Wie im Rahmen einer wissenschaftlichen Untersuchung vom European Environmental Bureau erläutert, erfordert grünes Wachstum eine absolute, permanente, globale, große und schnelle Entkopplung. Für eine solche Entkopplung gibt es aktuell keine Belege und viele gute Gründe zu denken, dass es auch in Zukunft so bleiben wird.
Warum funktioniert Entkopplung nicht? Um dies zu verstehen, ist es notwendig, sich mit der komplexen Verschränkung zwischen technologischer Entwicklung und Ressourcenverbrauch auseinanderzusetzen. So führt zum Beispiel eine Dekarbonisierung durch den Ausbau der individuellen Elektromobilität zum raschen Anstieg des Verbrauchs von Rohstoffen wie Lithium, und erfolgt auf Kosten ökologischerer Lösungen wie dem ÖPNV. Trotz der Einsparung ökologischer Kosten durch den ÖPNV wird aber der Mobilitätssektor nicht nachhaltig, wenn er endlos wächst.
Ähnlich verhält es sich mit der Idee einer Dematerialisierung durch digitale Technik. Diese ist nämlich nicht immateriell: Sie beruht auf dem Abbau seltener Ressourcen und auf eine riesige digitale Infrastruktur, die trotz der Effizienz jedes einzelnen Geräts durch ihre exponentielle Ausbreitung immer mehr Strom und Ressourcen verbraucht. Was könnte also grenzenlos wachsen, wenn selbst digitalisierte Dienste den Ressourcenverbrauch massiv erhöhen?
Der Degrowth-Diskurs bietet eine Diagnose: Wachstum ist nicht der Weg in eine nachhaltige Zukunft. Dennoch ist es ein populäres Politikziel, weil es eine bessere Zukunft für viele verspricht. Dieses Versprechen ist aber angesichts der katastrophalen Umweltkrise ohne Entkopplung illusorisch. Aus der Sicht des Gemeinwohls ist diese Alternative klar, denn auch in einer Welt begrenzter Ressourcen ist das (Um-) Verteilen grenzenlos. Degrowth zielt auf eine Wirtschaft für alle ab, die sich weniger auf ihre Produktivkräfte fokussiert und mehr auf ihre Distributivkräfte. Welche Rolle können Unternehmen bei der fairen und effizienten Verteilung von Wohlstand spielen? Dieser Frage liegt eine Vision zugrunde, die viel nachhaltiger und vor allem gerechter ist als endloses Wachstum.

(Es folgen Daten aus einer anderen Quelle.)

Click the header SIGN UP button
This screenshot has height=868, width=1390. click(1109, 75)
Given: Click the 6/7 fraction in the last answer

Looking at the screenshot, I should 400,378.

In der Asymmetrie des Wachstums, das global gesehen Reiche reicher und die Mehrheit ärmer macht, liegt ein weiterer Grund für die Unmöglichkeit seiner Unbegrenztheit. Denn Reichtum in einer stetig wachsenden Wirtschaft beruht auf der Ausbeutung der Vielen und der Zerstörung ihrer Lebensgrundlagen.
Wohlstand sollte anders verstanden werden. Dafür müssten Menschen und Unternehmen vom Wachstumszwang befreit werden, um kooperativ an der Schaffung eines guten Lebens für alle zu arbeiten.
Menschen und Unternehmen müssen vom Wachstumszwang befreit werden.